------ Provided data
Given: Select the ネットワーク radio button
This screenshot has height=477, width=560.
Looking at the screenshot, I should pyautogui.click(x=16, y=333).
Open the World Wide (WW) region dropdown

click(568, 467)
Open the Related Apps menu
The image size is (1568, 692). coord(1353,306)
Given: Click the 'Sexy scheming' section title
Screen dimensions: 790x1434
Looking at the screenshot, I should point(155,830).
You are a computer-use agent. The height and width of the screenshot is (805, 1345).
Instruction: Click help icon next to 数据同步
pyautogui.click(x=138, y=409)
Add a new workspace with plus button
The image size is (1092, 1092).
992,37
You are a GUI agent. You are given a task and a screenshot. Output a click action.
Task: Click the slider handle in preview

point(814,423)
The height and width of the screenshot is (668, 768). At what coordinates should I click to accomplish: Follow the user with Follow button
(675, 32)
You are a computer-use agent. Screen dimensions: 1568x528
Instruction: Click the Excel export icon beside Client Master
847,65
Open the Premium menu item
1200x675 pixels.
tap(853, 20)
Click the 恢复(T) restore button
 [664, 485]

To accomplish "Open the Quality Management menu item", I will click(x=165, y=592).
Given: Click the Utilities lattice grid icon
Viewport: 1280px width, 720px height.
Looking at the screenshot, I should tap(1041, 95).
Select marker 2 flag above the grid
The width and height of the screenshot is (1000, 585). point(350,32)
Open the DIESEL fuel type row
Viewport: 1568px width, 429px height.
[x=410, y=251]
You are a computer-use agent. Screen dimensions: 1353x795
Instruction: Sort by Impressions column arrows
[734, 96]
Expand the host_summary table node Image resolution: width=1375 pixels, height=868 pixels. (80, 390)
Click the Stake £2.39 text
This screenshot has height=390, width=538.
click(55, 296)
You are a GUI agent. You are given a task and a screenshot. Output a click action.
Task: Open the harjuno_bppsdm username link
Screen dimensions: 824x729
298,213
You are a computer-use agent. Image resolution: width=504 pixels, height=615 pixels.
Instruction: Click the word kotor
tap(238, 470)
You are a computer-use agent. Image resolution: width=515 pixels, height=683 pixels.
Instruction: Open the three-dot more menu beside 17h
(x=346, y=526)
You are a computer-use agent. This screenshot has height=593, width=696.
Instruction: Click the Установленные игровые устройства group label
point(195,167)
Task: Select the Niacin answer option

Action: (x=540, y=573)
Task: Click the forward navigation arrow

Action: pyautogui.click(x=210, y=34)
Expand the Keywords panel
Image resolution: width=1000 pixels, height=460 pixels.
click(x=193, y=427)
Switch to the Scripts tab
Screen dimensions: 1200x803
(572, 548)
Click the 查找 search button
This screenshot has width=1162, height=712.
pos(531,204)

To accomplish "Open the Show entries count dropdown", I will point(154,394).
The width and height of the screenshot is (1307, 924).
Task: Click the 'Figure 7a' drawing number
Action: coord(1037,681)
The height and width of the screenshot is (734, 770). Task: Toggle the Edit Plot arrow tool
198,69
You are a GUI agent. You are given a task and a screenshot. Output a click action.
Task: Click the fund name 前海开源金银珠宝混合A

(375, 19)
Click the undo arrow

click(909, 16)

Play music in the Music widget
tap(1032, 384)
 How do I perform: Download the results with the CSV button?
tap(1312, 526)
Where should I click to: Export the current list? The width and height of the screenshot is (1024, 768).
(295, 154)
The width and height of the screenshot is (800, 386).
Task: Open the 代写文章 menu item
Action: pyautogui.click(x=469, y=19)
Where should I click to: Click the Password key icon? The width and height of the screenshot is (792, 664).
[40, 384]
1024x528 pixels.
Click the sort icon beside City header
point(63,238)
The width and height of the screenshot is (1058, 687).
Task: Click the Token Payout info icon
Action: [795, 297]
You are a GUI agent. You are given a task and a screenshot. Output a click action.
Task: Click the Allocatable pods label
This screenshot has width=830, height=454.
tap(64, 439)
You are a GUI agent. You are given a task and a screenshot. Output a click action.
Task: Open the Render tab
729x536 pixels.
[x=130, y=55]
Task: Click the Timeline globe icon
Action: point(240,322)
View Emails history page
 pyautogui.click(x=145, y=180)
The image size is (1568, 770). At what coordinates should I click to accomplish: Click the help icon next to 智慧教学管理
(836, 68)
------------
__How to complete this task__: Nothing but the exact lines of the data above, from the line containing "The image size is (1568, 770)." through the last, should appear in the answer.

__Worked solution__:
The image size is (1568, 770). At what coordinates should I click to accomplish: Click the help icon next to 智慧教学管理
(836, 68)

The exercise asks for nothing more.